Headlines News :
Home » » Bagi Pesantren, Pembukaan UUD 1945 adalah ‘Mitsaqan Ghalidhan’

Bagi Pesantren, Pembukaan UUD 1945 adalah ‘Mitsaqan Ghalidhan’

Written By Unknown on Minggu, 05 Februari 2017 | 19.46

Mencermati kondisi mutakhir persatuan bangsa, keluarga besar Pesantren Tebuireng dan civitas akademika Universitas Hasyim Asy'ari (Unhasy) menyampaikan rumusan Pesan Kebangsaan Pesantren Tebuireng. Pesan keprihatinan itu dibacakan oleh KH Salahuddin Wahid (Gus Sholah) saat menutup acara peresmian Pusat Kajian Pemikiran KHM Hasyim Asy'ari, Ahad (5/2).

Gus Sholah menilai, bangsa Indonesia adalah adikarya para pendiri bangsa yang amat ideal. Namun, perjalanan 71 tahun belum cukup memadai untuk bisa mewujudkan cita-cita kemerdekaan secara nyata. "Kita masih menghadapi banyak masalah mendasar yang harus diselesaikan," kata salah satu cucu pendiri Nahdlatul Ulama itu.

Bagi kalangan pesantren, Pembukaan UUD 1945 adalah mitsaqan ghalidhan (kesepakatan kokoh) para pendiri bangsa yang menjadi dasar bangunan negara sebagai pengejawantahan dari cita-cita bangsa Indonesia. Di dalamnya tercantum tujuan didirikannya negara dan dasar Negara Pancasila. "Karena itu, Pembukaan UUD 1945 adalah sebuah keniscayaan yang tidak bisa diubah," tegasnya.

Menurut adik kandung Presiden ke-4 RI KH Abdurrahman Wahid ini, keindonesiaan dan keislaman yang semula dipertentangkan, telah berhasil dipadukan oleh para pendiri bangsa. "Perpaduan yang merupakan faktor utama persatuan Indonesia dan berpotensi menjadi model bagi dunia ini, harus kita kawal dan rawat bersama.
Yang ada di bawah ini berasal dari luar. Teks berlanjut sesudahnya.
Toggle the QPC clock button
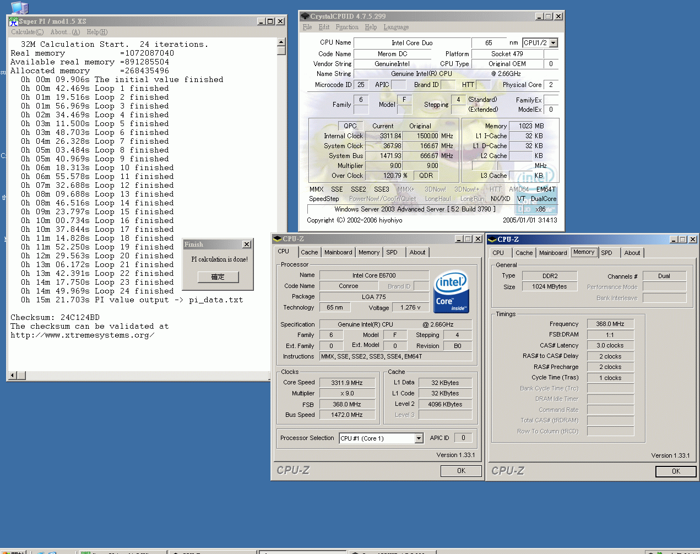Screen dimensions: 700x554 (x=350, y=126)
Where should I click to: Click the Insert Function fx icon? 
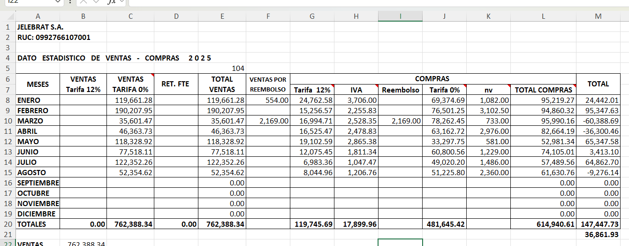111,2
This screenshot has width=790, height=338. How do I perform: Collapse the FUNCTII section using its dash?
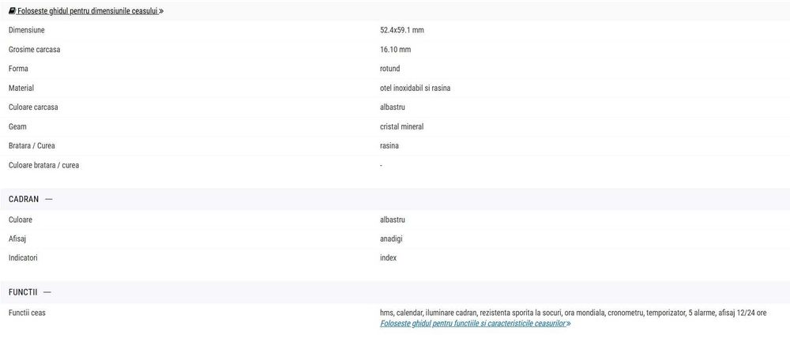click(x=47, y=292)
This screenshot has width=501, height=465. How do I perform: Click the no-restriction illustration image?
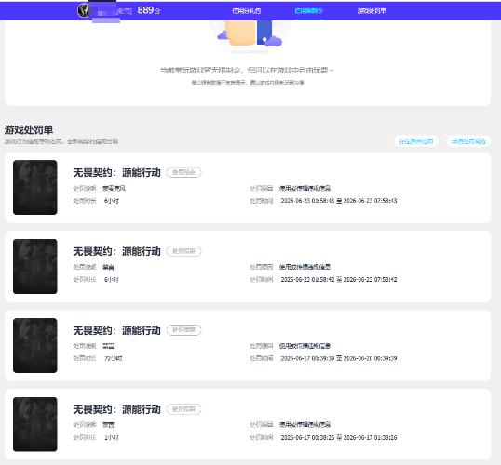click(250, 34)
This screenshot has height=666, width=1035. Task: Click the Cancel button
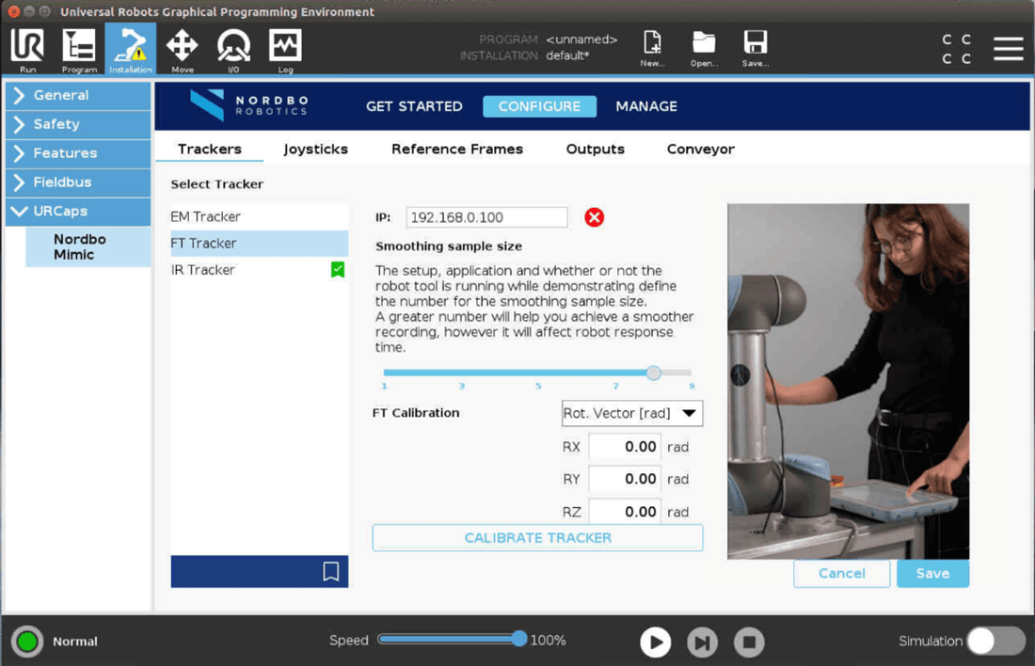coord(841,573)
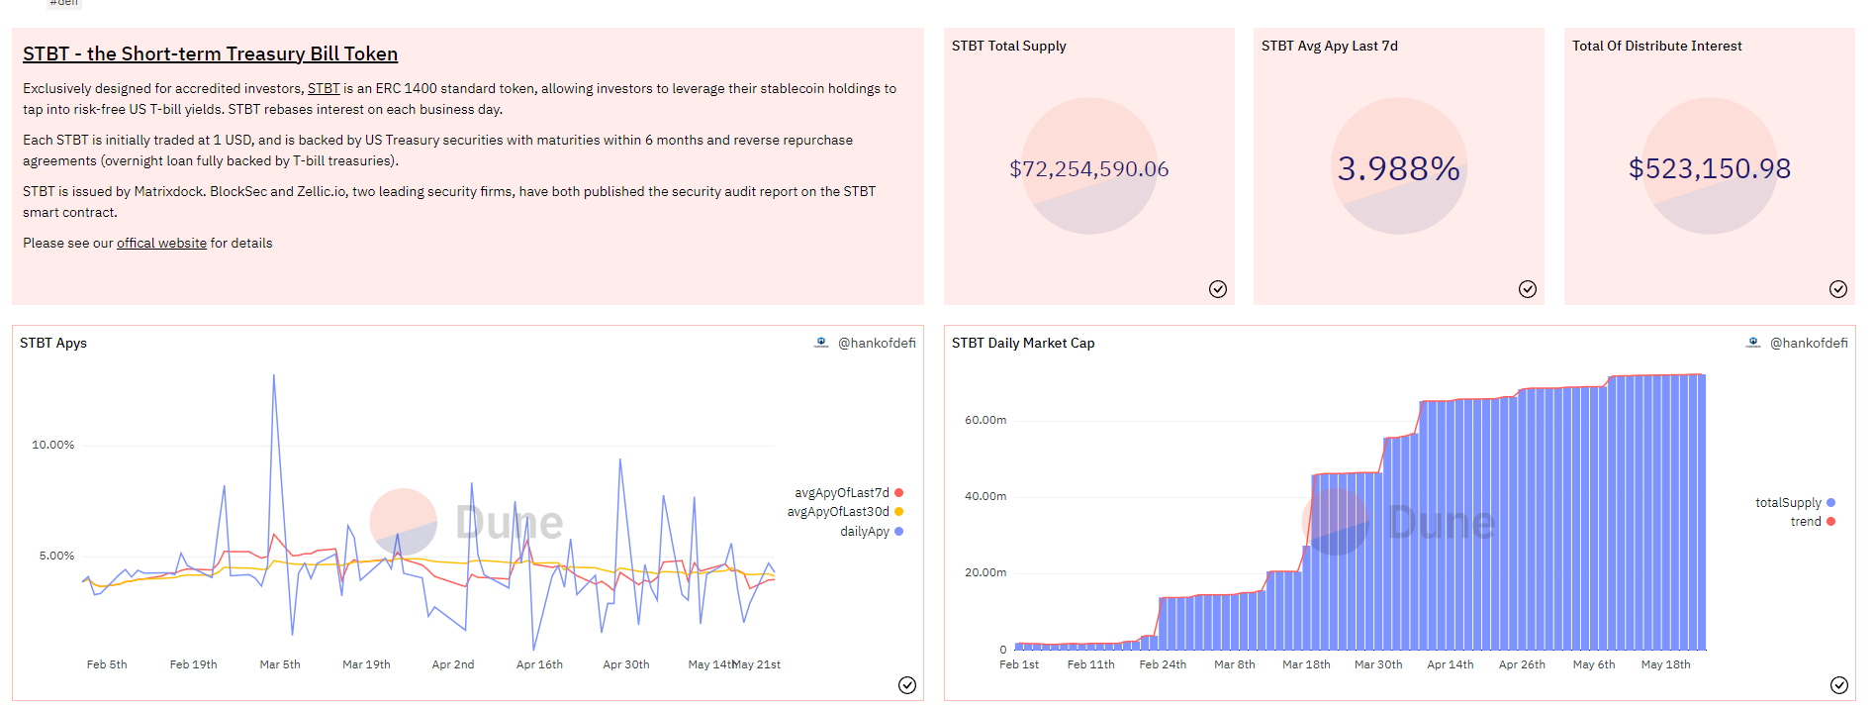Viewport: 1875px width, 711px height.
Task: Open the STBT link in description text
Action: coord(324,89)
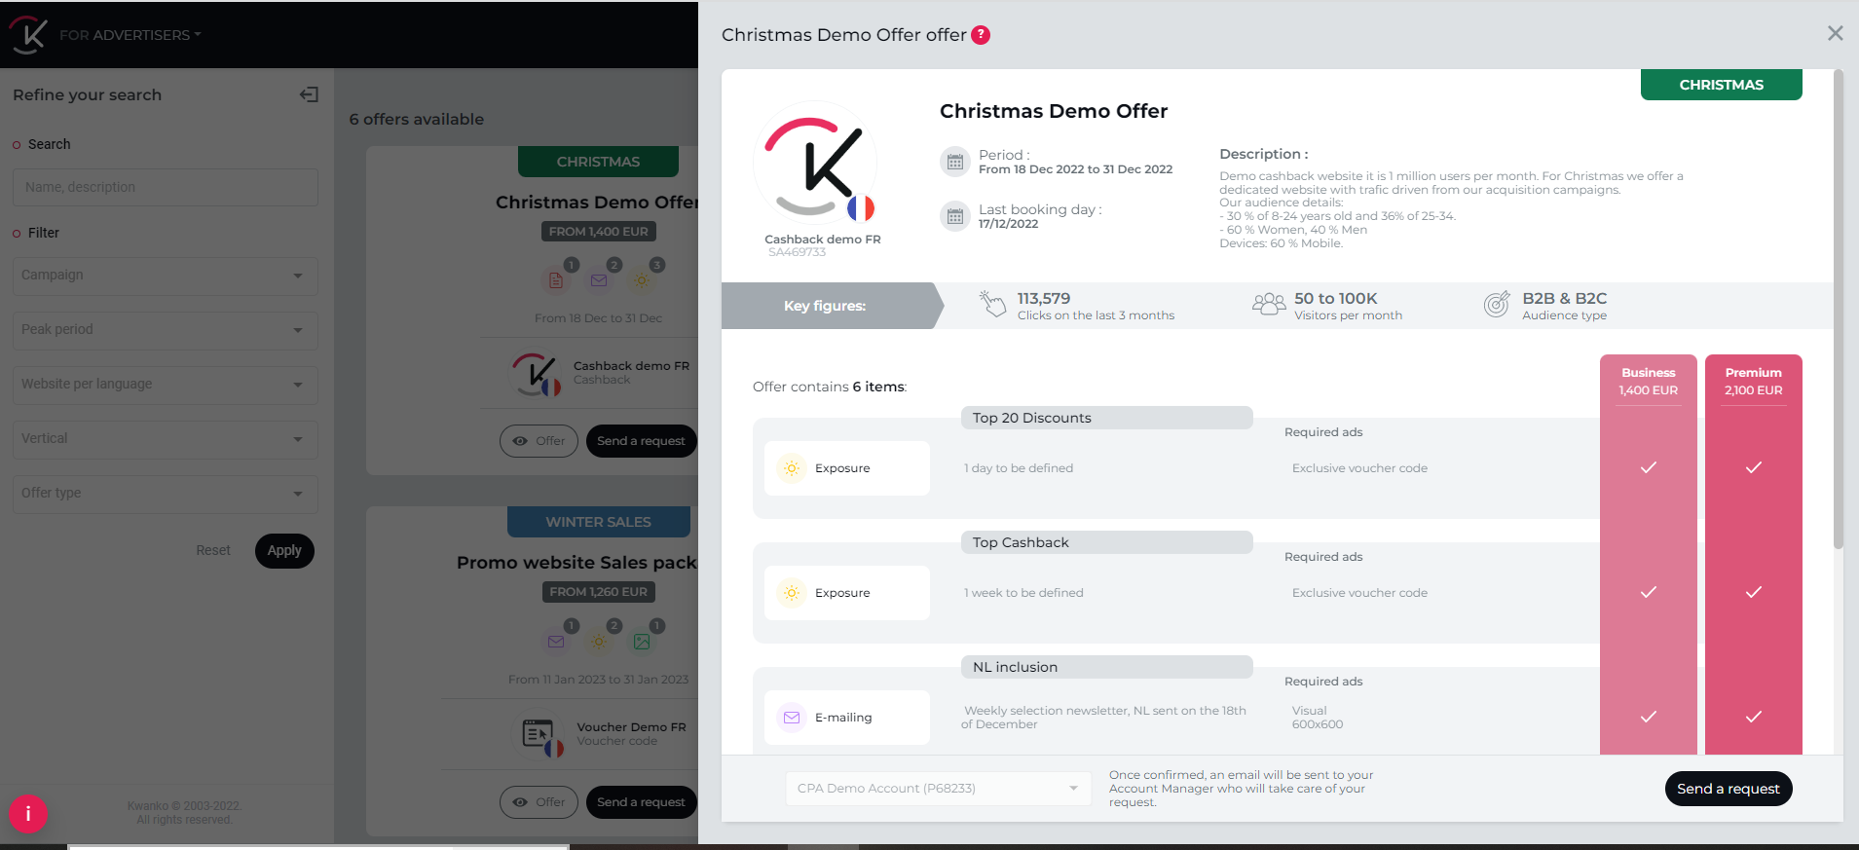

Jangan sampai dilemahkan," tutur Rektor Unhasy itu.

Selama hampir 40 tahun setelah kemerdekaan, pertentangan itu masih ada. Dan, proses perpaduan itu mencapai puncak kematangannya pada 1984, saat NU secara resmi menerima Pancasila.  "Ironisnya, saat ini kita melihat ada gejala yang mempertentangkan lagi," ujarnya.

Diakui oleh Gus Sholah, salah satu hal yang mendasari lahirnya pesan kebangsaan ini adalah timbulnya ontran-ontran (gonjang-ganjing) politik, terutama karena pilkada DKI. "Ada kesan, yang mendukung Ahok bukan Islam. Sedangkan yang tidak mendukung Ahok bukan Indonesia. Itu dua-duanya keliru," tegasnya.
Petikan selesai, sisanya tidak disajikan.